Regional usage patterns were similar: AI tools were most used for data analysis (Americas 25%, APAC 23%, EMEA 24%) and data visualisation (Americas 25%, APAC 32%, EMEA 23%). Use was highest among Analytical and Investment & Decision-Making roles, with daily or weekly usage rates exceeding 74% and 96% respectively.
AI technologies in investment management: Organisational issues
Implementation maturity varied: 23% of organisations were developing or procuring AI tools, 21% reported decentralised efforts, and 15% had coordinated firm-wide applications. Only 9% reported extensive adoption. Key risks were data privacy (50%), model non-explainability (46%), and compliance risks (35%), with EMEA respondents additionally highlighting vendor reliance and operational risks.
Roundtable participants emphasised data privacy risks arising from LLM training, the difficulty of validating opaque models, and concerns regarding algorithmic appreciation, which may increase user overconfidence. Regulatory challenges included fragmented global policy approaches and insufficient clarity in AI frameworks.
Organisational challenges included a shortage of AI/big data talent (41%), data quality issues (41%), and regulatory constraints (32%). Skills gaps stemmed from limited hybrid finance-technology expertise. Executives noted the complexity of ML model governance compared with traditional quantitative models. Smaller regulators faced budgetary constraints in acquiring SupTech capabilities.

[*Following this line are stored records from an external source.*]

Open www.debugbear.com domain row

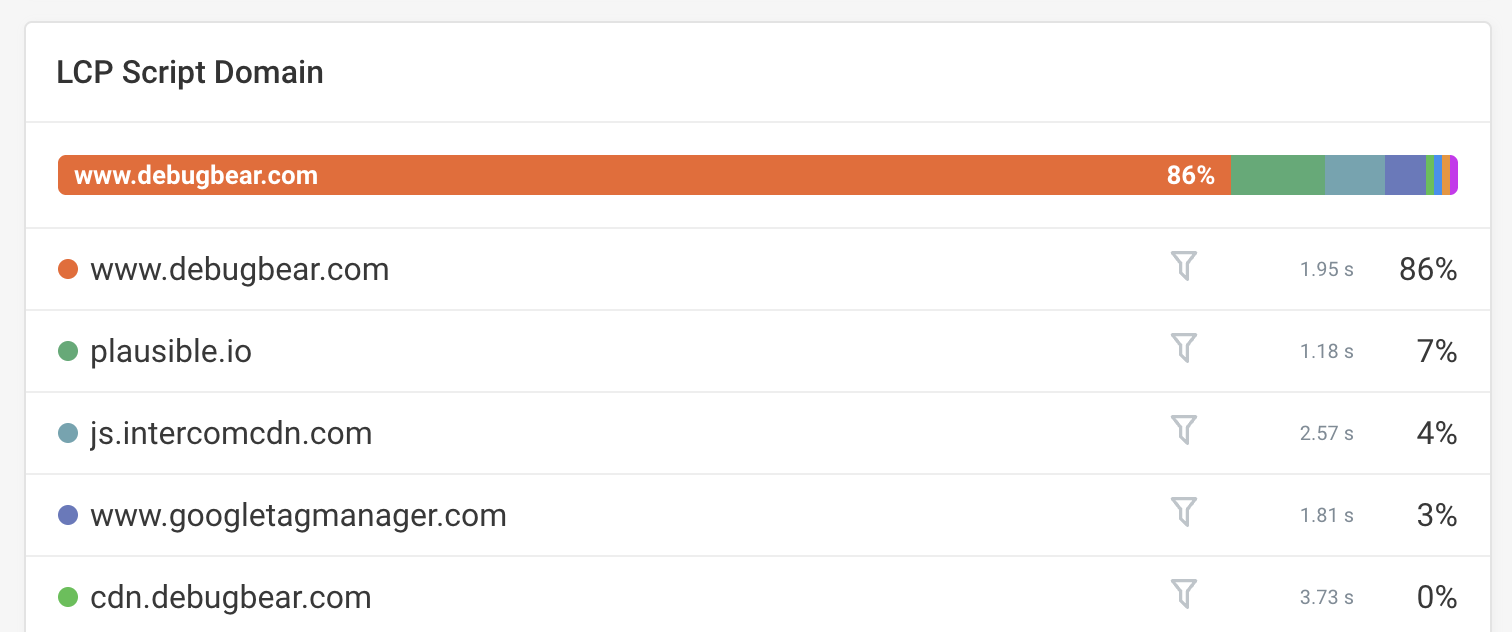pos(757,269)
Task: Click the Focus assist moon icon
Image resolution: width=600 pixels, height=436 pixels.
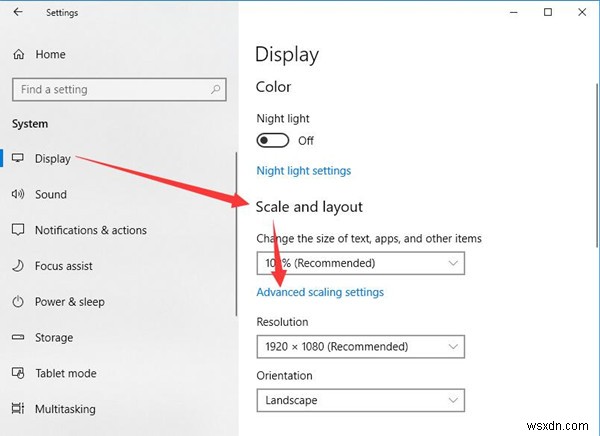Action: click(18, 266)
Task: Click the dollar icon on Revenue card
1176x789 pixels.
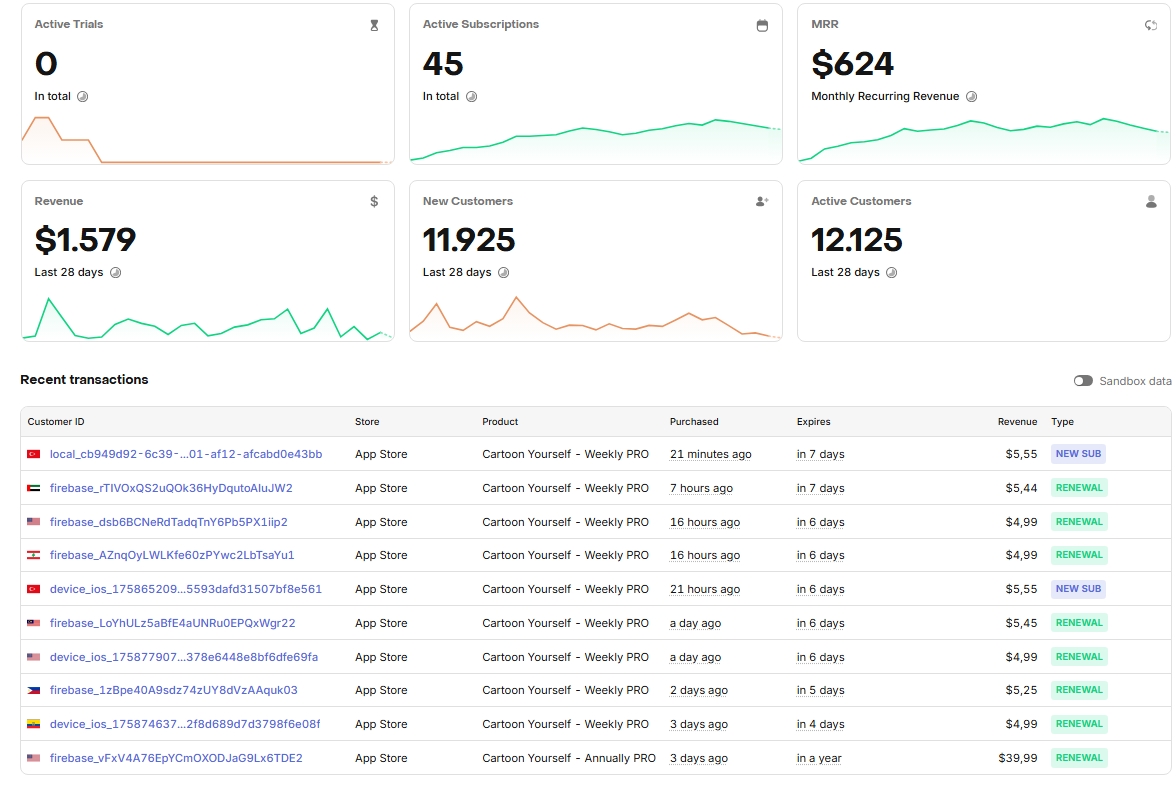Action: pyautogui.click(x=374, y=201)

Organisations were responding through workflow automation (40%), upskilling staff (34%), increased platform integration (32%), and strategic focus on AI and analytics (34%). Only 6–11% expected headcount reductions.
AI technologies in investment management: Individual perspectives
Professionals expected AI to enhance 51% of workflows and replace 31% within five years, with APAC showing the narrowest enhancement–replacement gap. Over 75% planned to develop technical skills to remain relevant; 53% planned to strengthen soft skills. Skill-building interest was highest in GenAI (87%), data science (63%), and data visualisation (61%), while proficiency levels were low (≤10%).
Harnessing the power of artificial intelligence for enhanced decision making and efficiency
AI adoption offers opportunities in democratising financial advice, improving collaboration, optimising investment strategies, detecting fraud, and enhancing regulatory oversight. Examples include robo-advice growth, Python-enabled collaborative forecasting, AI-driven trading models (e.g., Bridgewater, BlackRock), blockchain-based fraud detection, and AI-enabled legal document analysis (e.g., JPMorgan’s COiN). Regulators can use AI for predictive risk monitoring, real-time surveillance, and privacy-preserving data analysis (e.g., federated learning, SMPC).
Conclusion
AI and big data use in investment management is rising, though challenges persist relating to skills, data governance, model explainability, and regulatory coherence. Firms are prioritising automation, integration, and upskilling to capture efficiency and decision-making benefits, while professionals recognise the need to improve technical capability to remain competitive.